$A$ uniform square plate $S$ (side $c$) and a uniform rectangular plate $R$ (sides $b, a$) have identical areas and masses. Show that:
$(i) \frac{I_{xR}}{I_{xS}} < 1$
$(ii) \frac{I_{yR}}{I_{yS}} > 1$
$(iii) \frac{I_{zR}}{I_{zS}} > 1$

(N/A) Given that the area of the square plate $S$ is equal to the area of the rectangular plate $R$.
Therefore,$c^2 = a \times b$,which implies $c^2 = ab$.
Let $M$ be the mass of both plates.
The moment of inertia of a rectangular plate of sides $a$ and $b$ about the $x$-axis (passing through the center and parallel to side $a$) is $I_{xR} = \frac{Mb^2}{12}$.

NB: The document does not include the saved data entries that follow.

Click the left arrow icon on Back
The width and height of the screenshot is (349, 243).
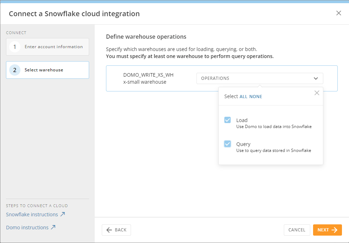coord(109,230)
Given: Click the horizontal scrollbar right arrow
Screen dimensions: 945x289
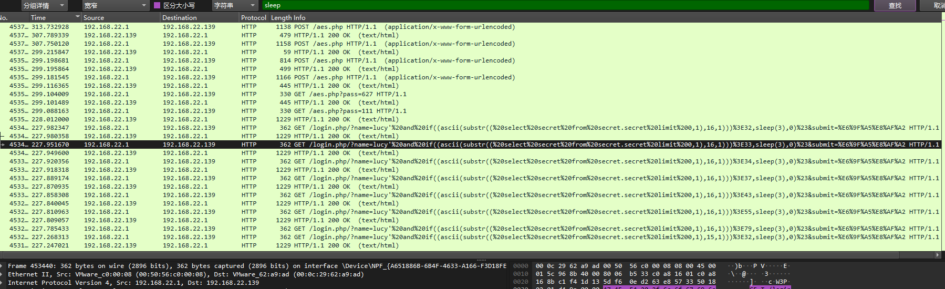Looking at the screenshot, I should click(x=938, y=255).
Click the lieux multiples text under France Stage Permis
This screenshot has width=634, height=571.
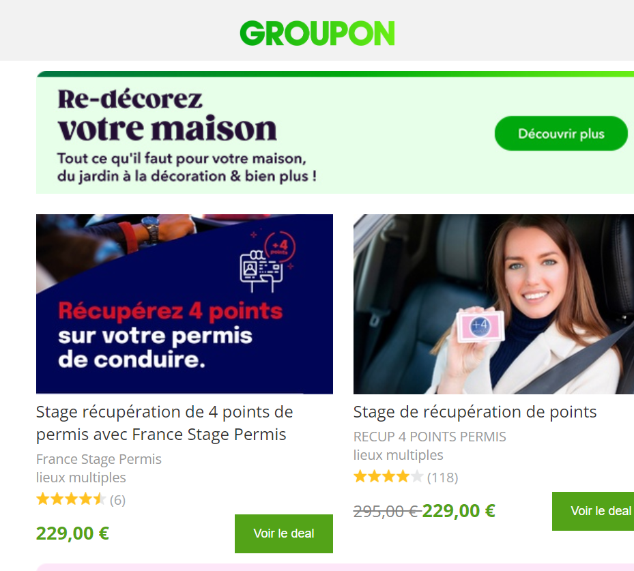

The moment of inertia of a square plate of side $c$ about the $x$-axis is $I_{xS} = \frac{Mc^2}{12}$.
$(i)$ $\frac{I_{xR}}{I_{xS}} = \frac{Mb^2/12}{Mc^2/12} = \frac{b^2}{c^2} = \frac{b^2}{ab} = \frac{b}{a}$. Since $a > b$ for a rectangle,$\frac{b}{a} < 1$,so $\frac{I_{xR}}{I_{xS}} < 1$.
$(ii)$ Similarly,$I_{yR} = \frac{Ma^2}{12}$ and $I_{yS} = \frac{Mc^2}{12}$.

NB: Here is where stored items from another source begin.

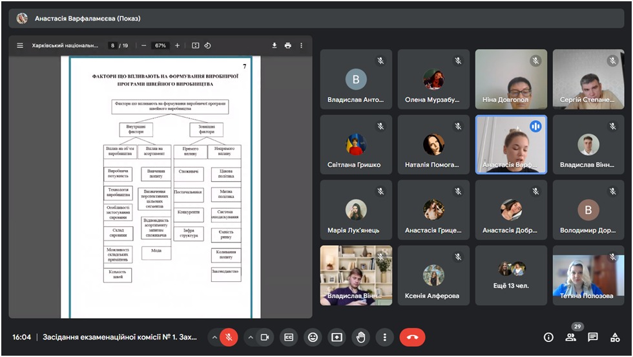Open more options in the PDF toolbar
Screen dimensions: 633x357
301,46
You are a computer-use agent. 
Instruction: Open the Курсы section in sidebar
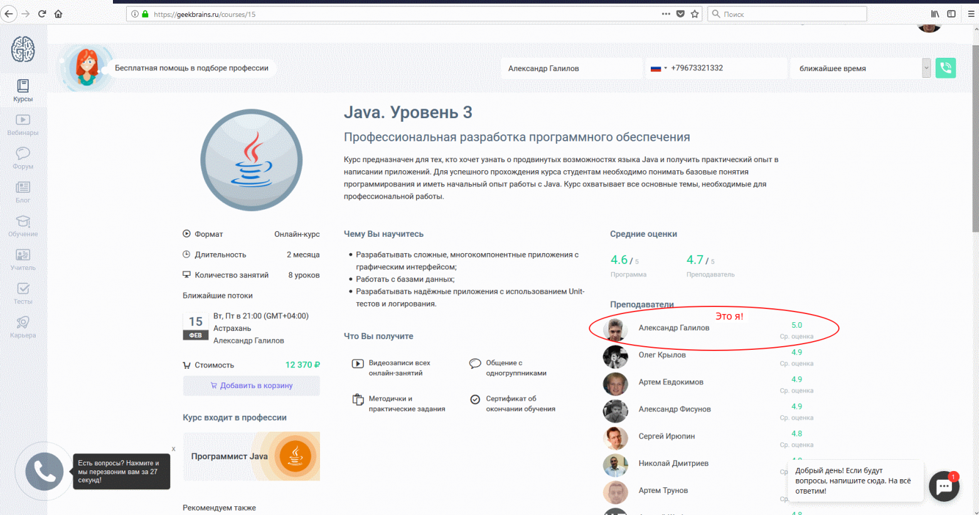(23, 89)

$\frac{I_{yR}}{I_{yS}} = \frac{a^2}{c^2} = \frac{a^2}{ab} = \frac{a}{b}$. Since $a > b$,$\frac{a}{b} > 1$,so $\frac{I_{yR}}{I_{yS}} > 1$.
$(iii)$ By the perpendicular axis theorem,$I_z = I_x + I_y$.
$I_{zR} = \frac{M(a^2 + b^2)}{12}$ and $I_{zS} = \frac{M(c^2 + c^2)}{12} = \frac{2Mc^2}{12}$.
$\frac{I_{zR}}{I_{zS}} = \frac{a^2 + b^2}{2c^2} = \frac{a^2 + b^2}{2ab}$.
Since $(a - b)^2 > 0$,we have $a^2 + b^2 > 2ab$,therefore $\frac{a^2 + b^2}{2ab} > 1$,which implies $\frac{I_{zR}}{I_{zS}} > 1$.